2:22am
Dear Z,
I wish that I could have protected our time together this evening, but I found myself referencing a particularly difficult social situation even as we were lying in bed, trying to fall asleep. We had plenty to talk about that day without it. You and I are never short for topics of conversation, one of the many reasons I continue falling more deeply in love with you.
Thinking about the huge part that conversation has played in our relationship always brings back to mind one of our first dates, just blocks away from your parents’ house, talking on a nearby park bench and checking the time to find out we had talked until 2:22 in the morning. We were shocked, it had only just been 10pm a few minutes before. When we got back, the door was locked and we had to wake your sister up to come down and let you in.

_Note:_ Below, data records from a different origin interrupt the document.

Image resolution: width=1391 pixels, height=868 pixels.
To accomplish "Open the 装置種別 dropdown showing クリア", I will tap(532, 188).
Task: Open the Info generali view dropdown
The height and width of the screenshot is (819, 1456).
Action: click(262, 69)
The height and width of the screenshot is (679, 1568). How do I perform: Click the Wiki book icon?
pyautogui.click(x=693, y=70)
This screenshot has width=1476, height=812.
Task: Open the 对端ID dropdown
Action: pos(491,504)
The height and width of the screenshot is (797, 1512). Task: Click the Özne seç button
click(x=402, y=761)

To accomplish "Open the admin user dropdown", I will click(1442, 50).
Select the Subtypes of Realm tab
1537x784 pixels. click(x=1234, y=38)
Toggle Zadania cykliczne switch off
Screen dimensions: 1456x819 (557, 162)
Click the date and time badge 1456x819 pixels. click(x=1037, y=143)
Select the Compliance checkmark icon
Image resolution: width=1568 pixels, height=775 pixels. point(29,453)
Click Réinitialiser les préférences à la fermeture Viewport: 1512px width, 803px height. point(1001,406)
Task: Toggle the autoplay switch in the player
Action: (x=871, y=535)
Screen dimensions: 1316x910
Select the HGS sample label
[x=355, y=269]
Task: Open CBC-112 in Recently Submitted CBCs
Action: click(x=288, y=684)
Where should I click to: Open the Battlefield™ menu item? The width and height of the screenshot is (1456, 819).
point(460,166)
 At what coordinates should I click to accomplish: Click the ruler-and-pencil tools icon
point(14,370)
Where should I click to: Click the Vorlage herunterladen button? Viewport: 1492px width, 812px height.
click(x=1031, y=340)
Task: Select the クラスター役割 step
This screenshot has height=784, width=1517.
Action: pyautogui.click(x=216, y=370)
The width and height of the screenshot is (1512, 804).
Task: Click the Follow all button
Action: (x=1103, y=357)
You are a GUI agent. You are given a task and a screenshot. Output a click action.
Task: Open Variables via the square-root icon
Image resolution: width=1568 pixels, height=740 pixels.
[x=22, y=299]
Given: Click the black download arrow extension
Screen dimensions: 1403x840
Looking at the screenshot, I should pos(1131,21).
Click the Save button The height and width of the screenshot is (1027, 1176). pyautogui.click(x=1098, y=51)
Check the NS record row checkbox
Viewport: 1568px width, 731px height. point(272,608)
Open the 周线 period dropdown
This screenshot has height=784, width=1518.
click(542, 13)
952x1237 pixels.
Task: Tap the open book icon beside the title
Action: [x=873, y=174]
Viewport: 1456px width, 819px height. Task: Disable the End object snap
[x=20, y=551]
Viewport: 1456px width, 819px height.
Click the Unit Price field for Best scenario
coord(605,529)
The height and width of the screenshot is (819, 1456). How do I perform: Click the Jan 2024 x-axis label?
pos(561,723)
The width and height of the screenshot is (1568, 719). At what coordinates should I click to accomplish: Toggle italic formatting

I drove home that night (early morning rather) half-afraid of receiving a phone call from your father. The other half of me couldn’t believe that I had found someone so beautiful, so easy to talk to, and so willing to break curfew to finish our conversation. It wouldn’t be the last night that we stayed up too late talking about everything from Harper Lee to the problem of evil to what we wanted to be when we grew up (are we grown up now?).
This night, however, even as you were nursing our son, and I was rocking him to sleep, you were validating my feelings and brainstorming responses. I know that you had a hard day, feeling more and more that our current living situation is too far from the people we love, but you sacrificed that to lift my head back up above the water.
But tonight, we’re going to return to regular life. And there is so much to talk about. Your upcoming week-long visit to your parents’ house, my godson’s chrismation service, our subsequent 13+ hour road trip back home with baby and pup in the back seat. So many adventures, both the good and bad, and all of them with you. I couldn’t be a luckier man.